Retours
L’Organisation suisse d’aide aux réfugiés OSAR s’engage pour que si une procédure d’asile équitable révèle qu’une personne n’a aucun besoin de protection, elle puisse rentrer chez elle en toute sécurité et dignité.
La question du retour dans la sécurité et la dignité se pose déjà avec l’évaluation de la situation dans le pays de provenance. Lorsqu’un cas d’espèce ne comporte pas d’éléments susceptibles de conduire à l’octroi de l’asile, l’examen du caractère licite et raisonnablement exigible de l’exécution du renvoi devra s’effectuer en gardant à l’esprit la sécurité et la dignité de la personne. En outre, lors de l’exécution proprement dite du renvoi, il faut veiller à la sécurité et à la dignité des intéressés, depuis la fixation du délai jusqu’au départ de Suisse.
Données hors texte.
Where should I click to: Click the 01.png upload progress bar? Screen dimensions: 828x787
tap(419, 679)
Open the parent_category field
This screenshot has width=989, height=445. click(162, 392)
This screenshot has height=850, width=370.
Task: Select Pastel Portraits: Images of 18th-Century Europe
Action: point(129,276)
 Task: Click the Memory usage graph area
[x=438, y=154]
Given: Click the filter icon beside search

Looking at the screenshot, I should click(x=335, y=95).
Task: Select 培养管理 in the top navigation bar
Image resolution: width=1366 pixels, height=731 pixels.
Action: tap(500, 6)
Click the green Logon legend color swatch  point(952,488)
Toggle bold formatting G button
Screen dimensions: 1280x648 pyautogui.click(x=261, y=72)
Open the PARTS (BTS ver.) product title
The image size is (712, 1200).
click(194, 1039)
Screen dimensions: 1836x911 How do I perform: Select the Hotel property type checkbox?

Thèses de l'OSAR: «Retour dans la sécurité et la dignité» (pdf)
Les autorités, les requérants d’asile et les organisations de défense des droits de l’homme sont souvent en désaccord sur la mise en danger potentielle en cas de retour. La preuve est d’autant plus difficile à apporter que les prévisions portent sur un danger futur. L’OSAR met à disposition, dans la rubrique «Aide», des instructions pour le dépôt d’un recours.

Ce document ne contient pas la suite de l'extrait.